2025, Dec 02 13:00

Fix pandas DataFrame pickle errors across machines: avoid to_pickle/HIGHEST_PROTOCOL, use pickle.dump default protocol

ModuleNotFoundError: numpy._core.numeric when unpickling a pandas DataFrame across machines? See how pickle.dump with default protocol fixes pickle issues.

Sharing a pandas DataFrame between machines through pickle sounds trivial until an unexpected import error stops the workflow. A DataFrame pickled on one system loads fine locally, yet on another machine it can fail with a ModuleNotFoundError pointing at numpy._core.numeric, even when pandas and numpy versions match. The root of the issue lies not in the loader but in how the object was serialized in the first place.

Reproducing the failure

The DataFrame was serialized on machine A using the built-in method, and then deserialized on machine B via both a plain pickle loader and pandas’ convenience wrapper. The error appears consistently across both loading approaches.

frame.to_pickle('bundle.pkl')
with open('path/to/bundle.pkl','rb') as fh:
restored_obj = pickle.load(fh)
restored_obj = pd.read_pickle('path/to/bundle.pkl')
ModuleNotFoundError: No module named 'numpy._core.numeric'

Both environments ran pandas 2.2.2 and numpy 1.26.4. Aligning versions helped some users elsewhere, but not in this scenario.

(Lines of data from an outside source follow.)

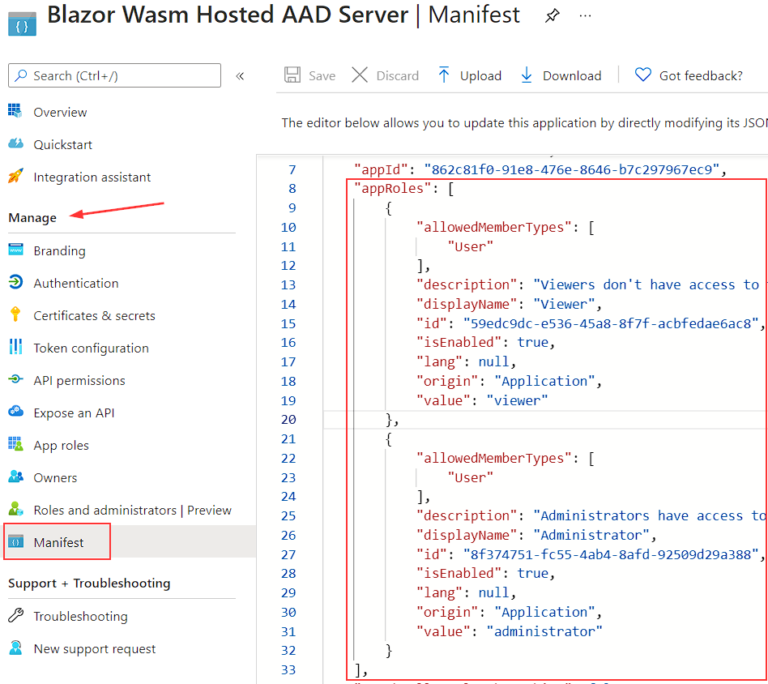Download the manifest file
This screenshot has width=768, height=684.
[560, 76]
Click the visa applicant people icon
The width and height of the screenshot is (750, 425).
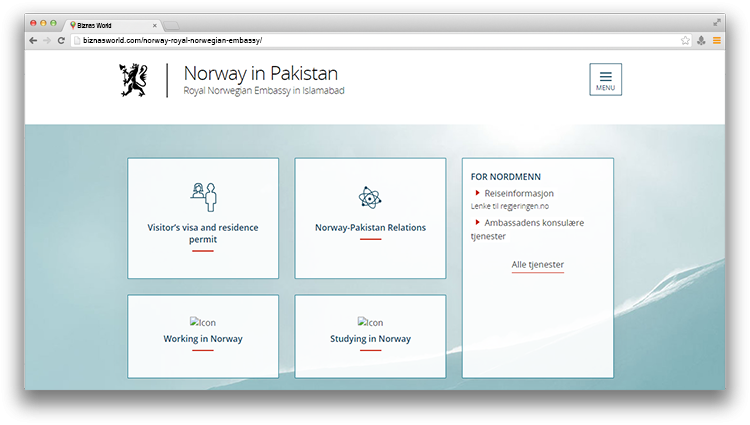click(203, 196)
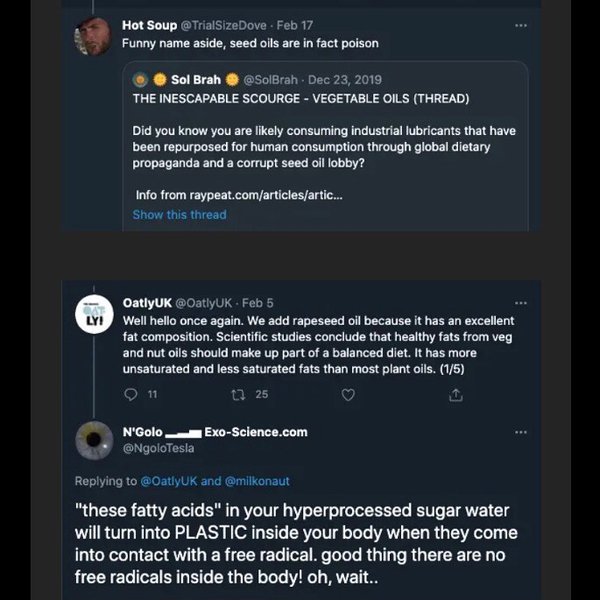600x600 pixels.
Task: Like the OatlyUK tweet
Action: click(x=348, y=395)
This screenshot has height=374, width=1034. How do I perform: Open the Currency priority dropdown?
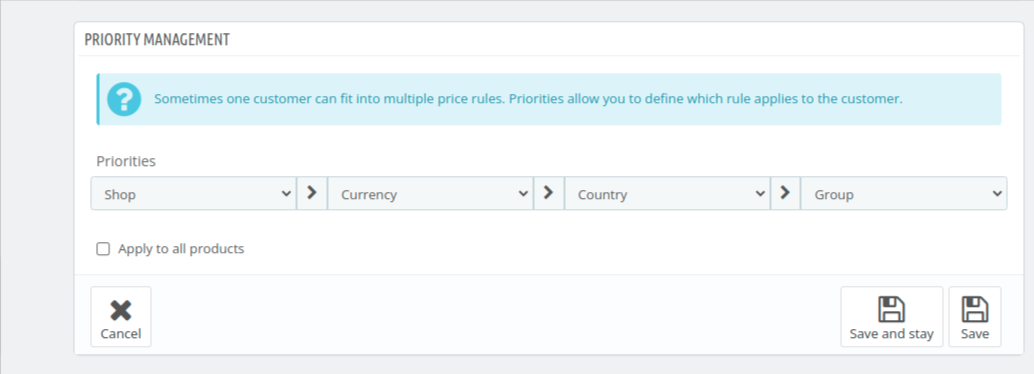(430, 193)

What’s actually going wrong

The behavior depends on the serialization method and the chosen pickle protocol. Objects saved via pandas’ built-in serialization path or dumped with the highest available pickle protocol later produced the same import error when read back, regardless of whether they were loaded with pickle.load or pd.read_pickle. In contrast, using a straightforward pickle.dump with its default protocol avoided the issue.

A working approach

Serializing the DataFrame with pickle.dump and the default protocol makes the artifact portable across machines. Deserialization then works through either the standard pickle loader or pandas’ read_pickle.

with open('safe_dump.pkl','wb') as fh:
pickle.dump(frame, fh)
with open('path/to/safe_dump.pkl','rb') as fh:
revived = pickle.load(fh)
revived = pd.read_pickle('path/to/safe_dump.pkl')

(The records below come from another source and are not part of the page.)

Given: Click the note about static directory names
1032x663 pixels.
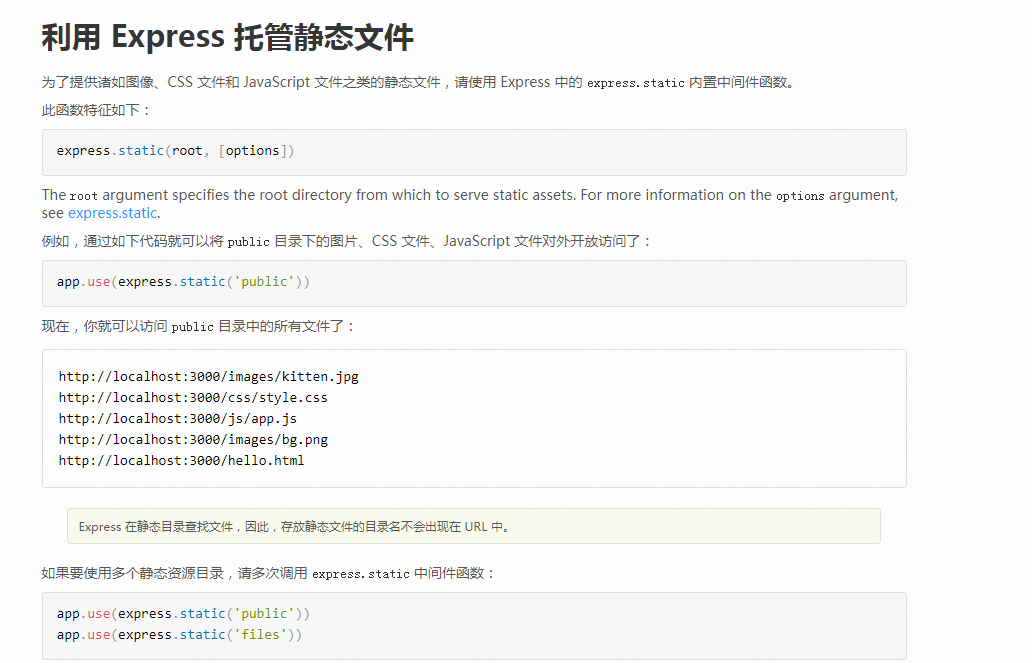Looking at the screenshot, I should point(294,526).
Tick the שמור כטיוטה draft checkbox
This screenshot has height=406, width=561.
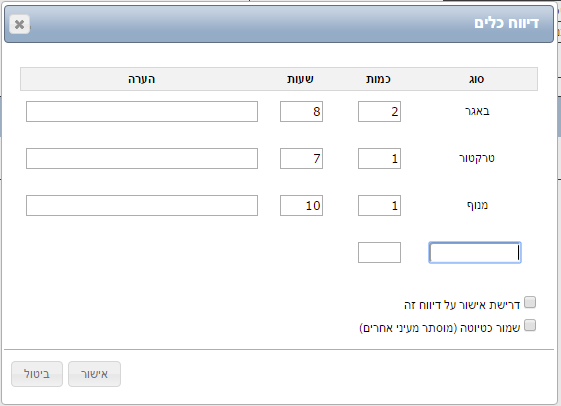tap(530, 326)
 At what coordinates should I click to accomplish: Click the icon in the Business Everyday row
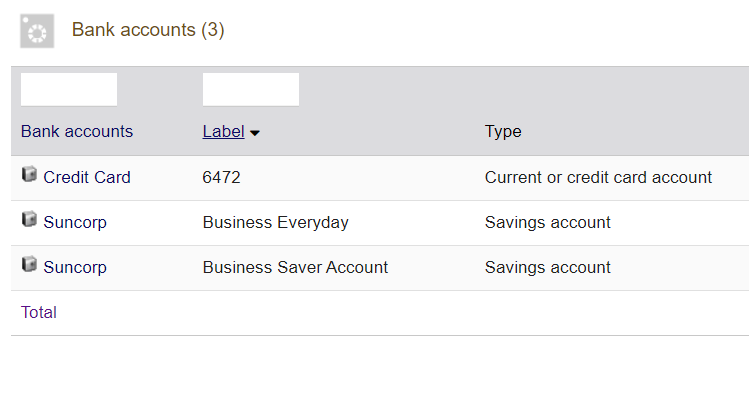click(x=29, y=221)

However, forcing the highest protocol during dumping reproduces the failure during load, mirroring the earlier error.

with open('safe_dump.pkl','wb') as fh:
pickle.dump(frame, fh, protocol=pickle.HIGHEST_PROTOCOL)

Why this nuance matters

Data artifacts often move between notebooks, CI jobs, and different machines. When a simple persistence step becomes environment-sensitive, it introduces silent fragility into pipelines. Here, the loader choice wasn’t the differentiator; the serialization path and protocol were. Remembering that detail prevents hard-to-diagnose runtime breaks in downstream tasks that expect drop-in compatibility.

Practical takeaways

If you encounter ModuleNotFoundError: No module named 'numpy._core.numeric' when unpickling a pandas DataFrame across machines, prefer creating the artifact with pickle.dump using the default protocol. Avoid forcing pickle.HIGHEST_PROTOCOL for this use case. If you previously serialized the object using DataFrame.to_pickle and see the failure, re-serialize it with pickle.dump and retest. Version parity alone might not resolve the issue, so the serialization path is the lever that matters here. A quick round-trip test on a second machine before integrating the artifact into a workflow can save time and confusion.